11. CHAPTER XI : THE CHOICE OF TARA (continued)

"In The Thurian Tower," replied the girl, and then seeing that the other still did not understand she guessed the truth. "You are a prisoner in The Towers of Jetan in the city of Manator," she explained. "You were brought to this chamber, weak and fainting, by A-Kor, Dwar of The Towers of Jetan, who sent me to you with food and drink, for kind is the heart of A-Kor."

"I remember, now," said Tara, slowly. "I remember; but where is Turan, my warrior? Did they speak of him?"

"I heard naught of another," replied Lan-O; "you alone were brought to the towers. In that you are fortunate, for there be no nobler man in Manator than A-Kor. It is his mother's blood that makes him so. She was a slave girl from Gathol."

"Gathol!" exclaimed Tara of Helium. "Lies Gathol close by Manator?"

"Not close, yet still the nearest country," replied Lan-O. "About twenty-two degrees* east, it lies."
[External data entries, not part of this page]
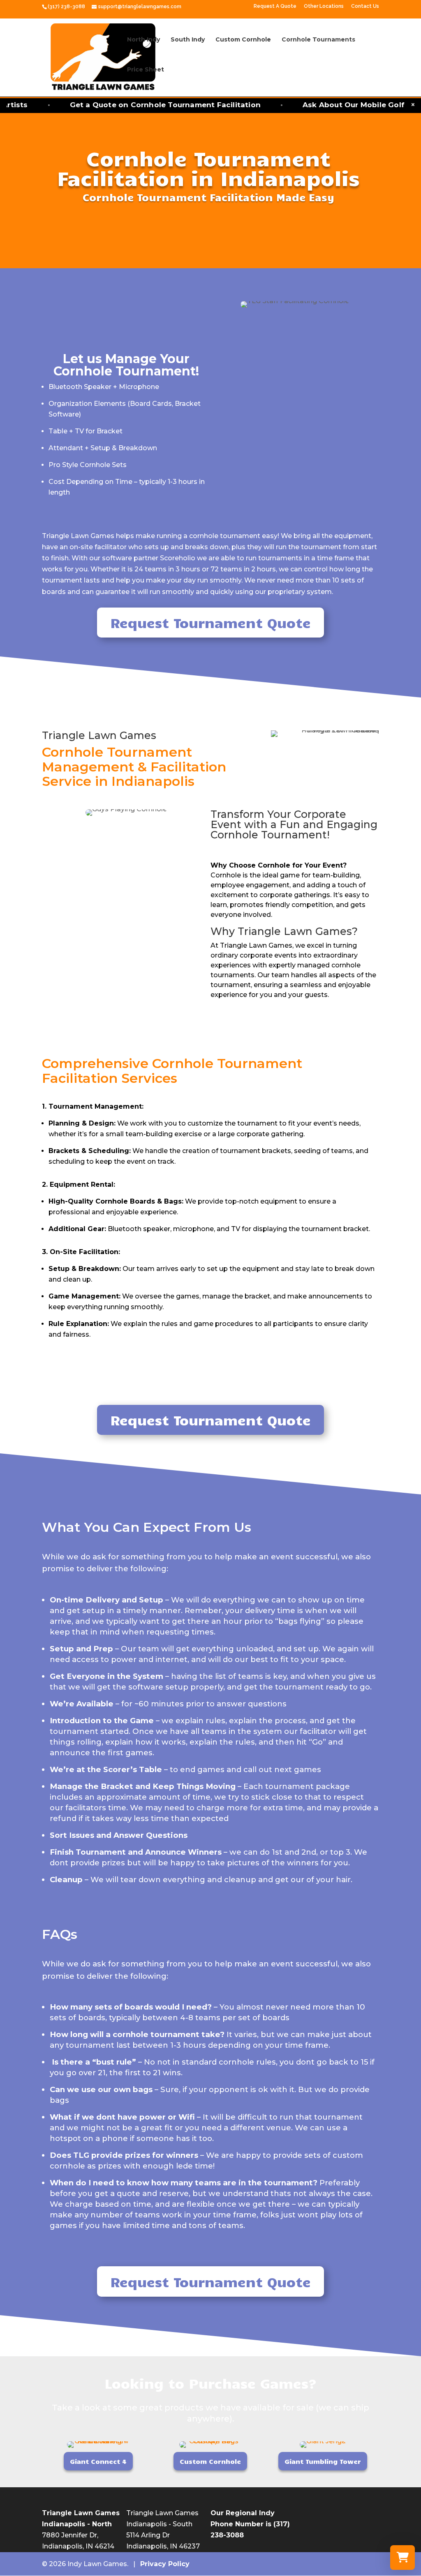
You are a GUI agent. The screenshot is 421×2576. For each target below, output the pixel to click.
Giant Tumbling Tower (323, 2461)
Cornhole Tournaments (318, 40)
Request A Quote (275, 6)
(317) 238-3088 (67, 6)
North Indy (143, 40)
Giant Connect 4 (98, 2461)
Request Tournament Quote (210, 622)
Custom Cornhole (243, 40)
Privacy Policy (165, 2564)
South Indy (188, 40)
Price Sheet (145, 70)
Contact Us (365, 6)
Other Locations (324, 6)
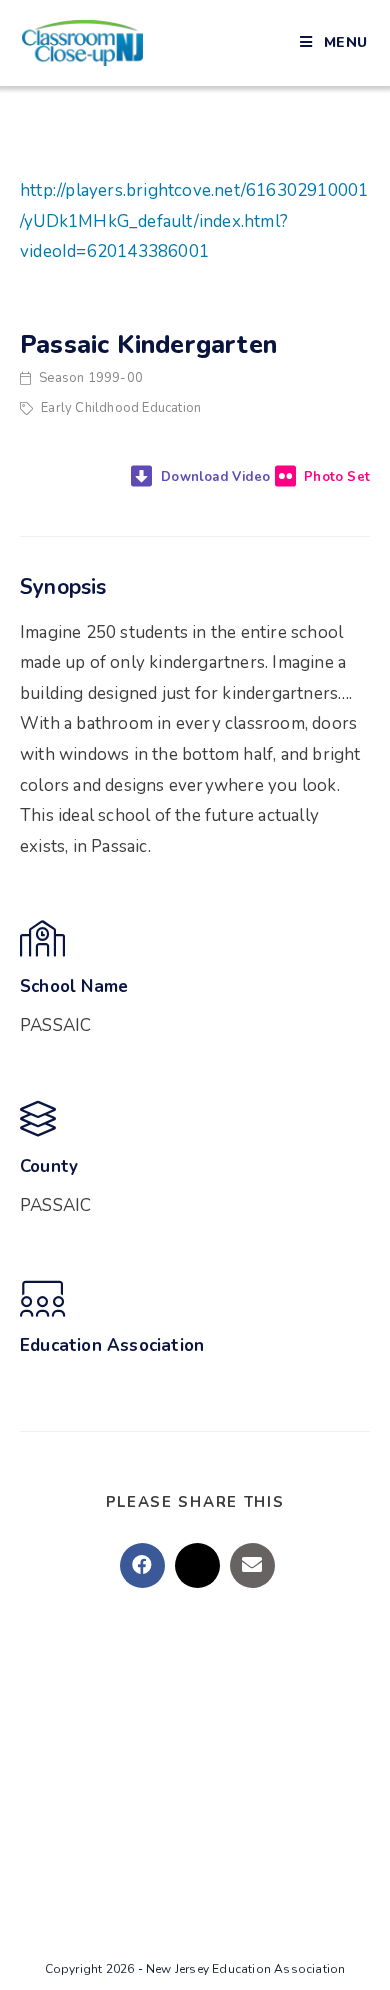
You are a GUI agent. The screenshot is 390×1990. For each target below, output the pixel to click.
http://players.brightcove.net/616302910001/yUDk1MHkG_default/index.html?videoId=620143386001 (194, 221)
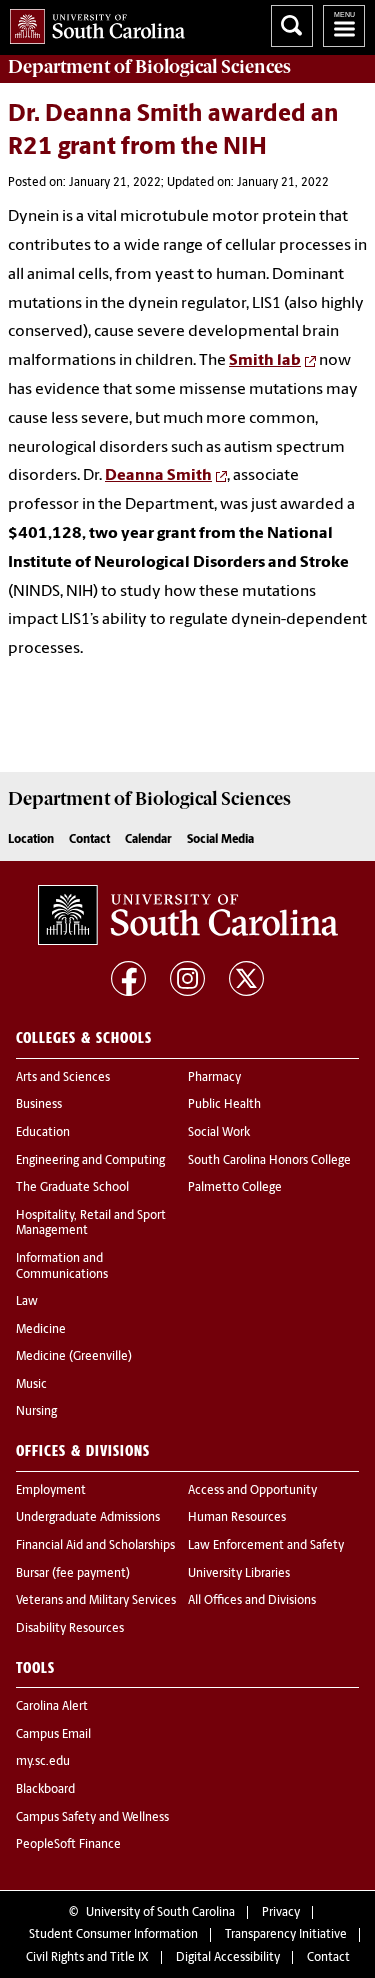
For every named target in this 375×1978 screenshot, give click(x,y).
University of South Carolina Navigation (344, 26)
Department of (149, 67)
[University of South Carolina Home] (92, 22)
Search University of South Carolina (292, 26)
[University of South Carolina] (188, 915)
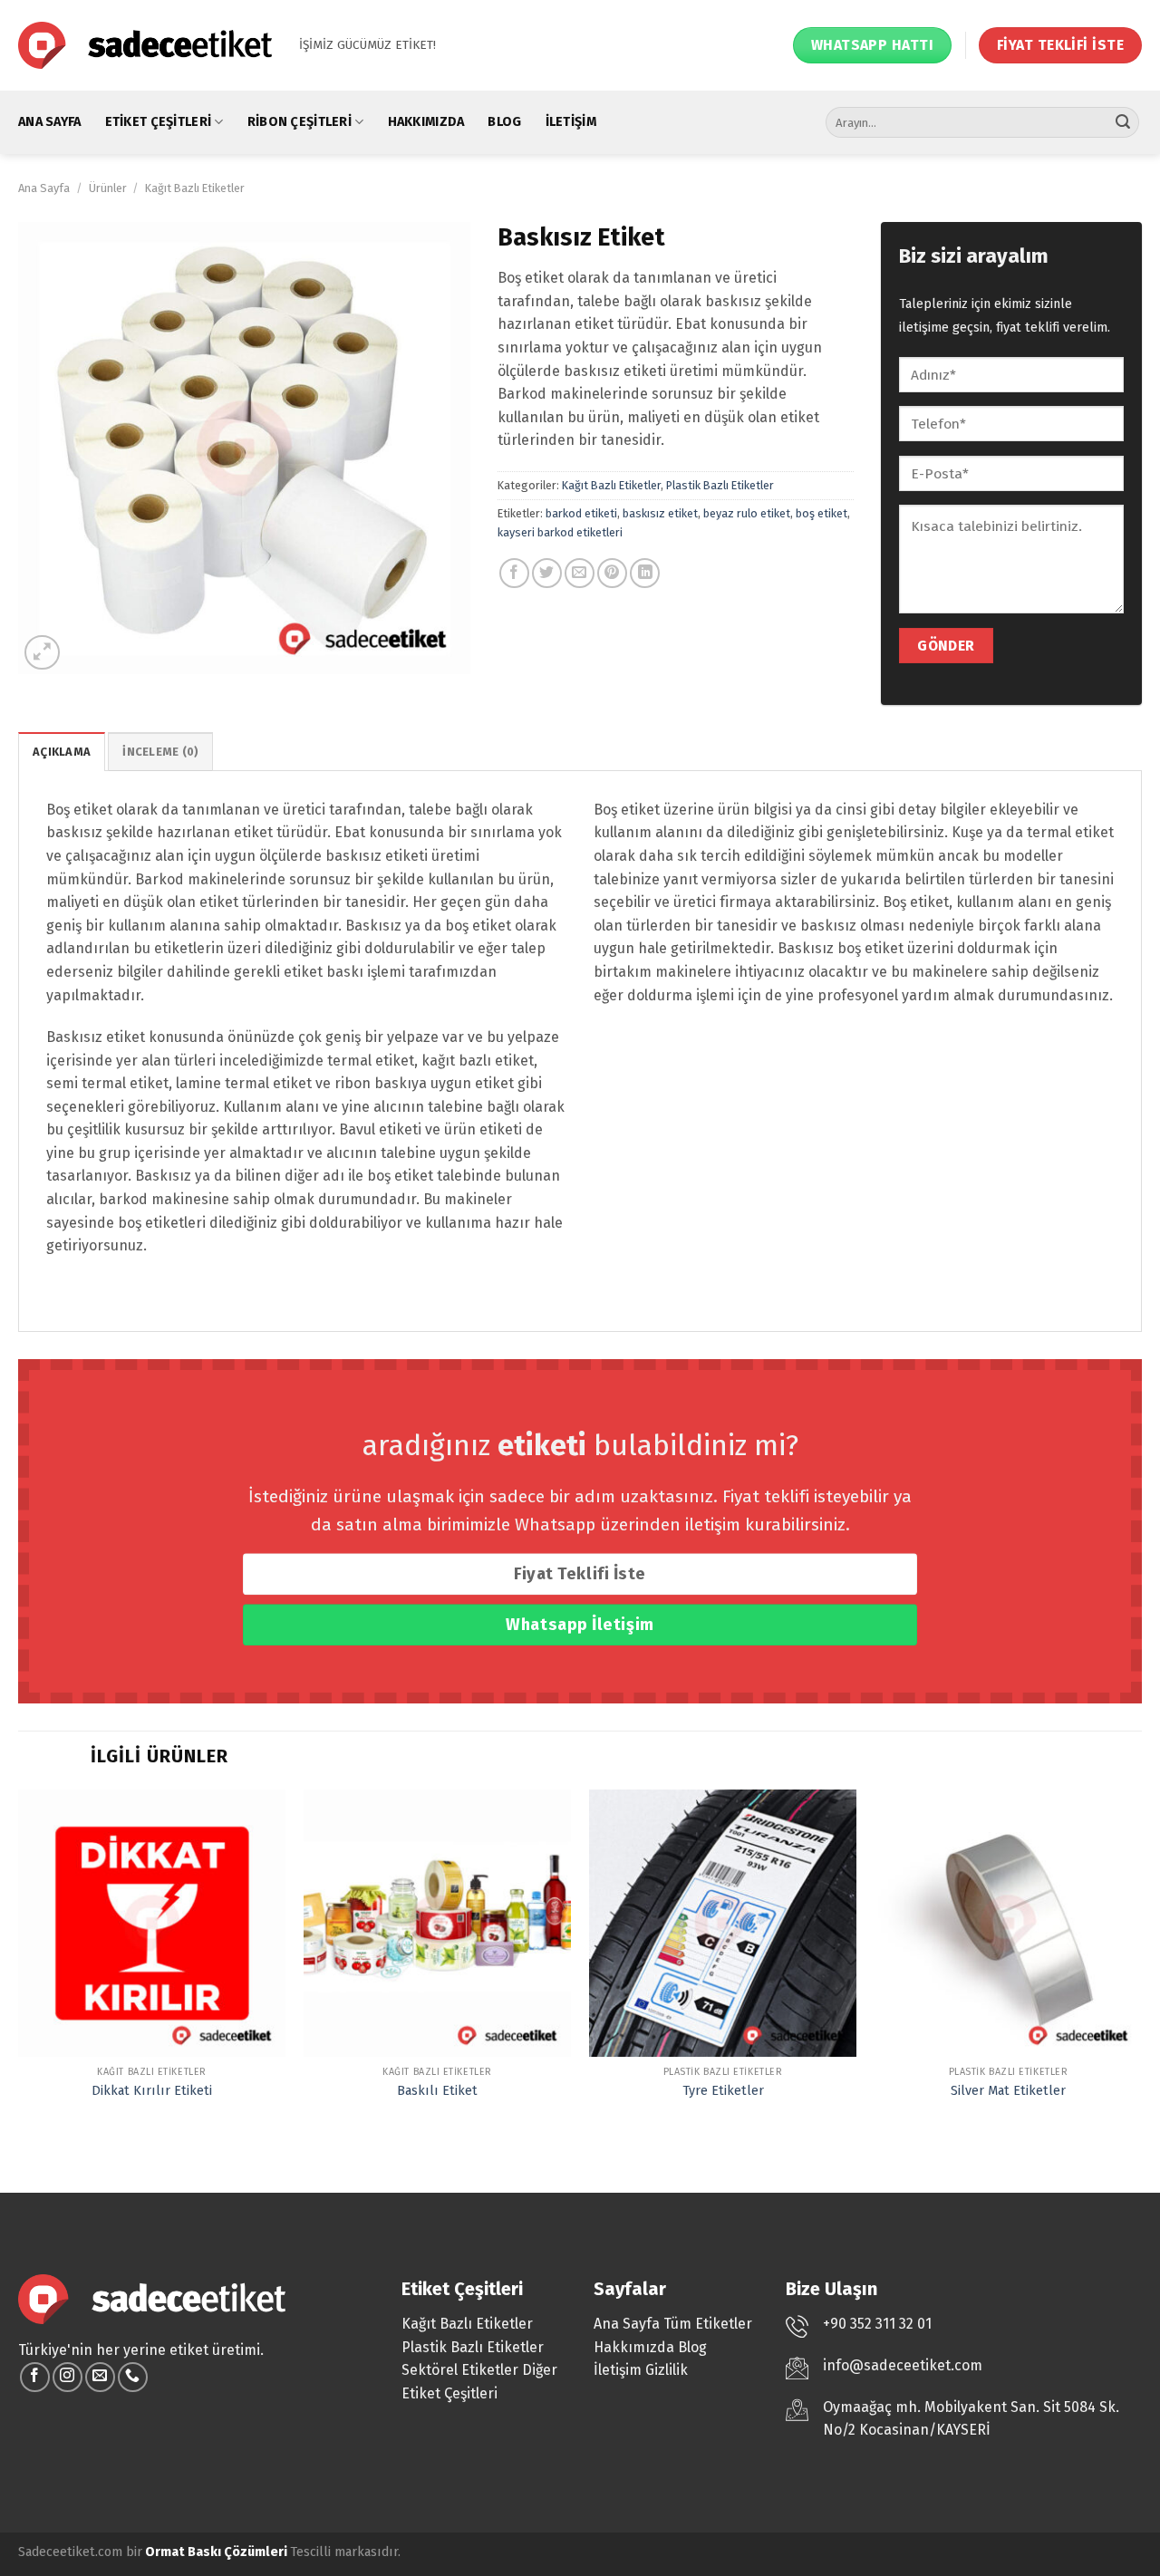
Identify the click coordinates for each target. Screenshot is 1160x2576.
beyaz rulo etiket (746, 513)
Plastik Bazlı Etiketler (720, 485)
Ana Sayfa (50, 122)
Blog (504, 122)
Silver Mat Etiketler (1008, 2090)
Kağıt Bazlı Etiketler (195, 188)
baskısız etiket (660, 513)
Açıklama (62, 751)
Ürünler (108, 188)
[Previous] (19, 1962)
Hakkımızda (426, 122)
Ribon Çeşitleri (299, 122)
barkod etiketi (581, 513)
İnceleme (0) (160, 751)
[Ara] (1122, 122)
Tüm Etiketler (707, 2323)
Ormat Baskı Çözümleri (216, 2552)
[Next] (1141, 1962)
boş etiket (821, 513)
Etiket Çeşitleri (158, 122)
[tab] (61, 751)
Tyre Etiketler (723, 2090)
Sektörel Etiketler (459, 2369)
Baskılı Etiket (437, 2090)
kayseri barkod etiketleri (560, 532)
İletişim (571, 122)
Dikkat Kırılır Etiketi (152, 2090)
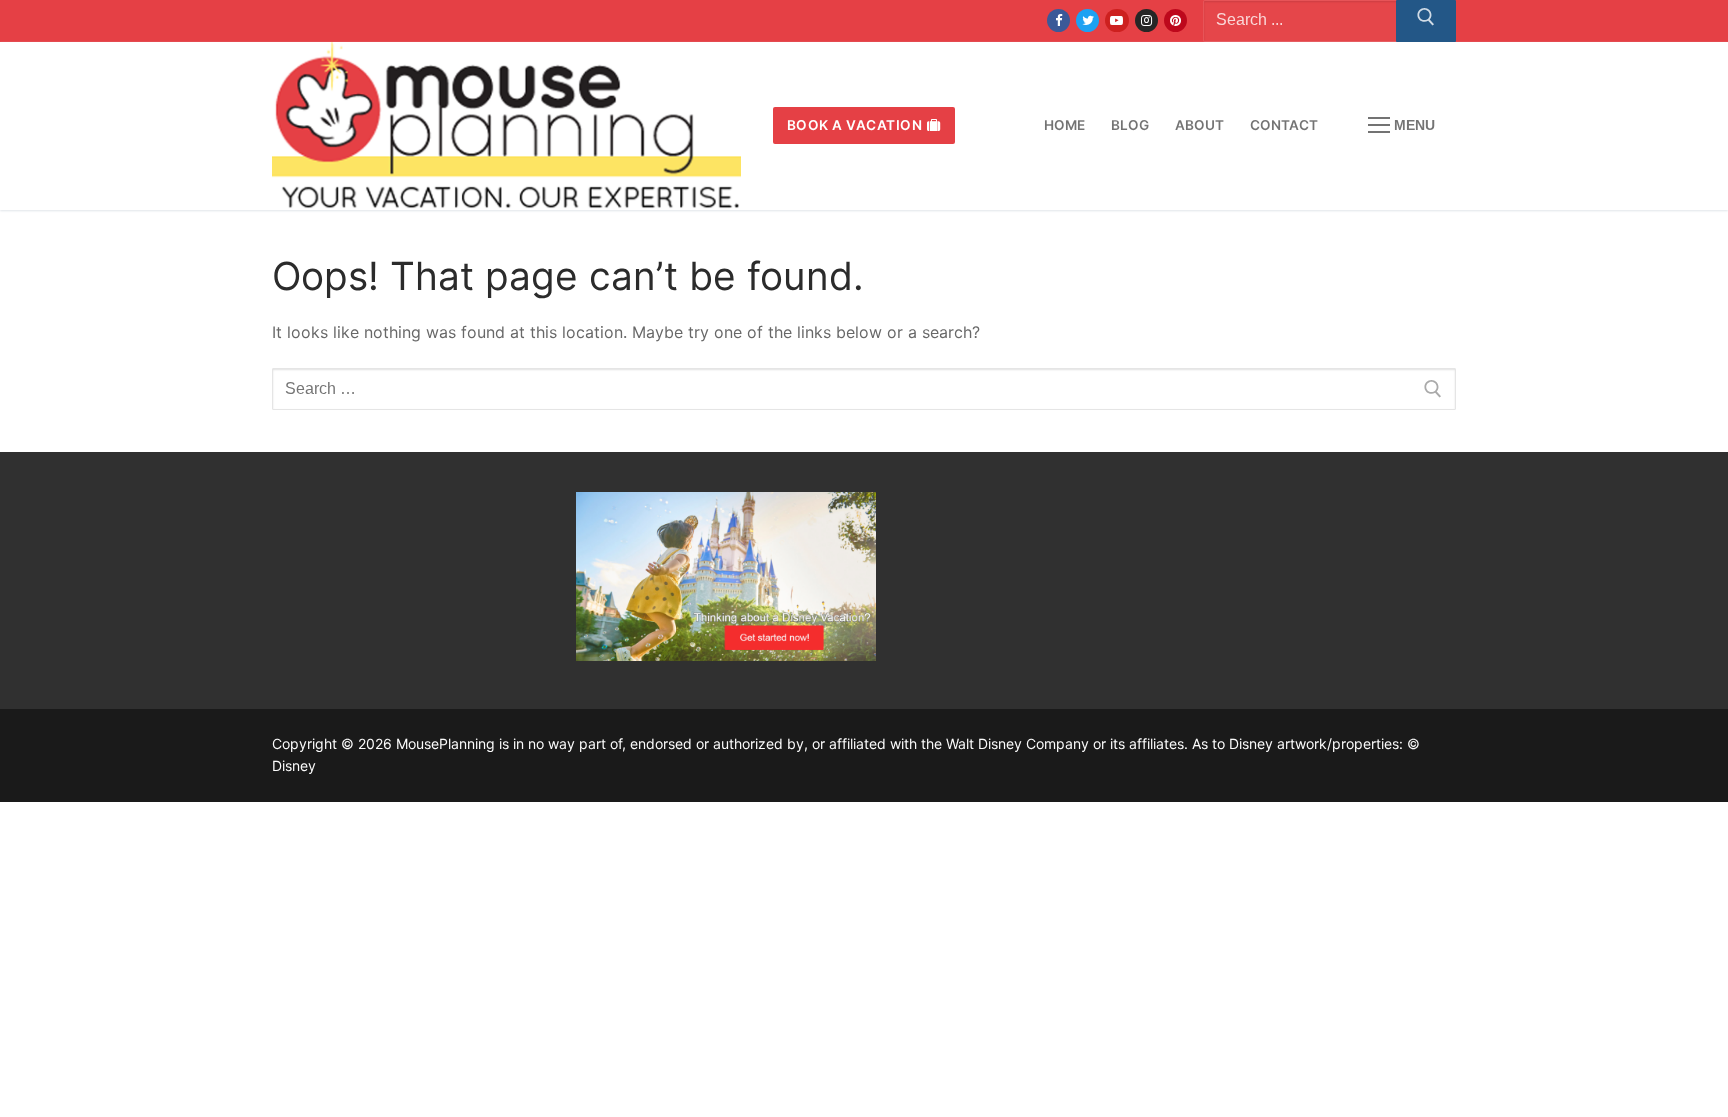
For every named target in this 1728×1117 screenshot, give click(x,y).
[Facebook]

* Approximately 814 Earth Miles.

"Gathol!" murmured Tara, "Far Gathol!"

"But you are not from Gathol," said the slave girl; "your harness is not of Gathol."

"I am from Helium," said Tara

"It is far from Helium to Gathol;" said the slave girl, "but in our studies we learned much of the greatness of Helium, we of Gathol, so it seems not so far away."

"You, too, are from Gathol?" asked Tara.

"Many of us are from Gathol who are slaves in Manator," replied the girl. "It is to Gathol, nearest country, that the Manatorians look for slaves most often. They go in great numbers at intervals of three or seven years and haunt the roads that lead to Gathol, and thus they capture whole caravans leaving none to bear warning to Gathol of their fate. Nor do any ever escape from Manator to carry word of us back to Gahan our jed."